Right now, more than 120,000 people in the United States require an organ transplant to survive, but there are far fewer donors—in January, for instance, only 2,577 transplants were performed. That’s why some scientists have been exploring the prospect of using 3-D printing or related technologies to make organs in a matter of days. Not only would this shrink the gap between supply and demand, but it could eliminate the need for donors altogether. And if built using a patient’s own cells, printable organs could also reduce the risk of transplant rejection.

Scientists are not close to this goal, but they are making steps in the right direction—such as printing accurate models of organ shapes and building passages for blood flow.
Bio-inks
Research into printable organs falls within the broader field of bioprinting: the printing of any living structure made of cells. The most basic level of organ design begins with very thin, printed tissue that can be used to create a scaffold, a model of an organ that can’t yet function on its own but is more than just a plastic replica. In their early days, printed scaffolds were made from a synthetic material, and living cells were added later.
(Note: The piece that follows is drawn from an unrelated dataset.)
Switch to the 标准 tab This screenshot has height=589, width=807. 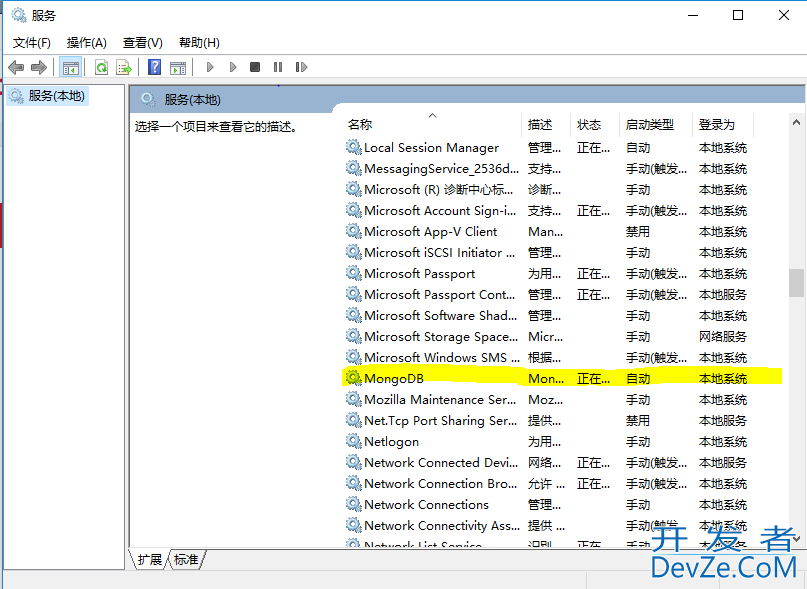coord(186,560)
But in the early 2000s, Anthony Atala, director of the Wake Forest Institute for Regenerative Medicine, helped streamline this process by developing a 3-D printer that could deposit the rubbery, synthetic model with tissue already layered on.
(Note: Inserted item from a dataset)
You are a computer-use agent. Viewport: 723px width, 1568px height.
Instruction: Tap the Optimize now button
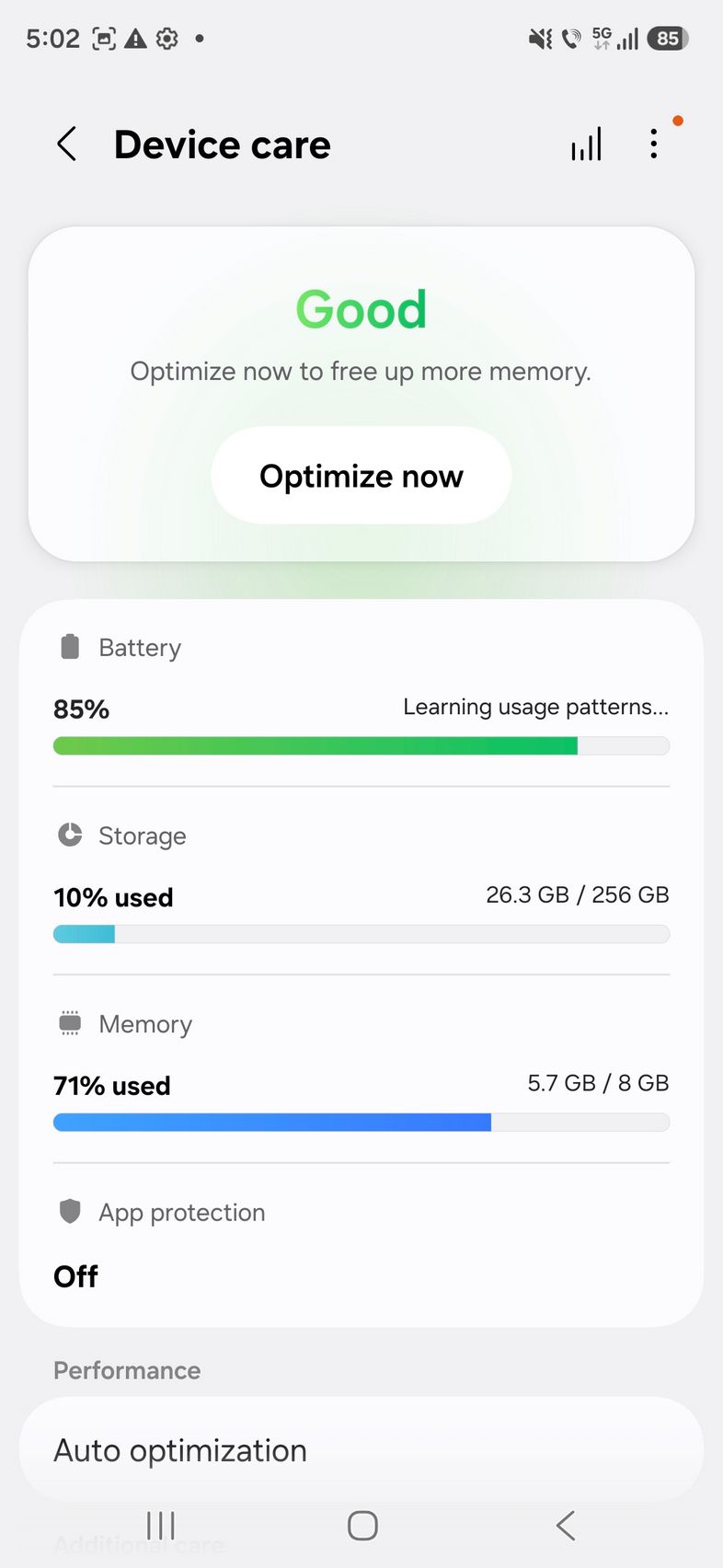pos(361,476)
As bioprinting research pushes forward, the major challenge is no longer just creating these organlike structures but, rather, keeping them alive. Cells are incorporated into bio-inks that are printed layer by layer to create a swath of living tissue. It’s the same idea behind the back-and-forth motion of an ink cartridge in a traditional printer. But only cells printed on the outermost layers of the tissue can freely access oxygen and expel waste—processes vital to cell survival. Cells on the innermost layers suffocate and die.
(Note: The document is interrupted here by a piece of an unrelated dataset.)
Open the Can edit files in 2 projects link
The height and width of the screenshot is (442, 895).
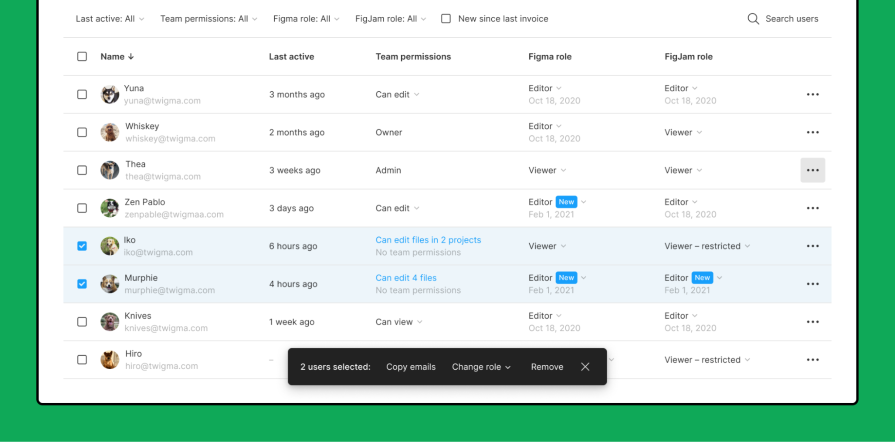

The solution is to print not just a scaffold but also a tissue’s vasculature—a system of increasingly small pathways that can reach the innermost layers of cells, delivering blood and oxygen and carrying away waste.
Incremental progress
In 2014, Jennifer Lewis, a professor of biologically inspired engineering at Harvard University, successfully began printing vasculature in her lab. The main focus of Lewis’s research for now is on using 3-D-printed tissue equipped with blood vessels to test potential drugs for chemical toxicity in living tissue.
In hopes of making another step toward printing a fully functioning organ, Lewis is working on printing small regions of organs. Right now, she’s designing nephrons, the tiny units that make up the kidney: they allow the organ to remove waste from the body and filter blood, among other vital processes. Before Lewis can print a kidney, she has to figure out how to print a single nephron. But that “is at best still only a millionth of a kidney,” she cautions. “That’s the scale that this field is at right now.”
“I personally believe that at this point in history, organ printing is like a moon shot,” Lewis says. “We should drive toward that goal, no question about it, but we’re far away. We’re really far away.”
The Takeaway:
It will be decades at best before a synthetic, printed organ can be transplanted into a human.